→ **Work request**
Write out the data below exactly, beginning with the first line and ending once the line that has "Given: Select the 08/13 row's +375,500 profit" is written.

Stored items:

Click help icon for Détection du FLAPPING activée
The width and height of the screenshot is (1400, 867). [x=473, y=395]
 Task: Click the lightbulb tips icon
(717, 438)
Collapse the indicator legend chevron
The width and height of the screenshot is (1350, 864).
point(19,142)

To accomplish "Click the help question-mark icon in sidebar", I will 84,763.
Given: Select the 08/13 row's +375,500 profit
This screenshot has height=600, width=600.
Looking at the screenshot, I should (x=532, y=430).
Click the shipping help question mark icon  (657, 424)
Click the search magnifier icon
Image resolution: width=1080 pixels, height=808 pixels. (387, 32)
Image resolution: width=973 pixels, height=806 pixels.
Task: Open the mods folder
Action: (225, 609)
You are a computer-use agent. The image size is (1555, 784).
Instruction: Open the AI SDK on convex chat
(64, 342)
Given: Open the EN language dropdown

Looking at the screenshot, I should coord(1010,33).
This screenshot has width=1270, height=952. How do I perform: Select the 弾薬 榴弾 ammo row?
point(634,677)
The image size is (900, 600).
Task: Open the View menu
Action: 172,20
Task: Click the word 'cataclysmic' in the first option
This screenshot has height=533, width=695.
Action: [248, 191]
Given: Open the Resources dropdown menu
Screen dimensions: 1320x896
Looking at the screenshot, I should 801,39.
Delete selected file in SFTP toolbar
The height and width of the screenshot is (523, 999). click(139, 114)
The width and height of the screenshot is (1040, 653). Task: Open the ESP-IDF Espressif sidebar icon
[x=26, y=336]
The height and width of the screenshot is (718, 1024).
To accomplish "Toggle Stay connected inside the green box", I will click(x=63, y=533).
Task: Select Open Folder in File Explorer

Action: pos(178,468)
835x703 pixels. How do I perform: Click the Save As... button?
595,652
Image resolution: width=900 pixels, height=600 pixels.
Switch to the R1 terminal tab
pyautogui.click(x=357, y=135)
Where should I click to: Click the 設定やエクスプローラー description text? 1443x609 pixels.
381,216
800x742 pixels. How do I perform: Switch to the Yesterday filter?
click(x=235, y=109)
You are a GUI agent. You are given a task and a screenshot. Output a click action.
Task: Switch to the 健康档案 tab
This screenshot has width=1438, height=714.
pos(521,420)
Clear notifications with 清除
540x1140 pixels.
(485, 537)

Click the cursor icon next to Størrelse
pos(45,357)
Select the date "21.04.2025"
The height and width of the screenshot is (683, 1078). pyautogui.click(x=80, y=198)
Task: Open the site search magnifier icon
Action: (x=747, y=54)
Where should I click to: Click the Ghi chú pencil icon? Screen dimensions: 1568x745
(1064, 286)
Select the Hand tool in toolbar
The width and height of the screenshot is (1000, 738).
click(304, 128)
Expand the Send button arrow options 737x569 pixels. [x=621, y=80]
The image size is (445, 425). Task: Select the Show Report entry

→ **Written response**
Click help icon for Détection du FLAPPING activée
The width and height of the screenshot is (1400, 867). [x=473, y=395]
 Task: Click the lightbulb tips icon
(717, 438)
Collapse the indicator legend chevron
The width and height of the screenshot is (1350, 864).
point(19,142)

To accomplish "Click the help question-mark icon in sidebar", I will 84,763.
Given: Select the 08/13 row's +375,500 profit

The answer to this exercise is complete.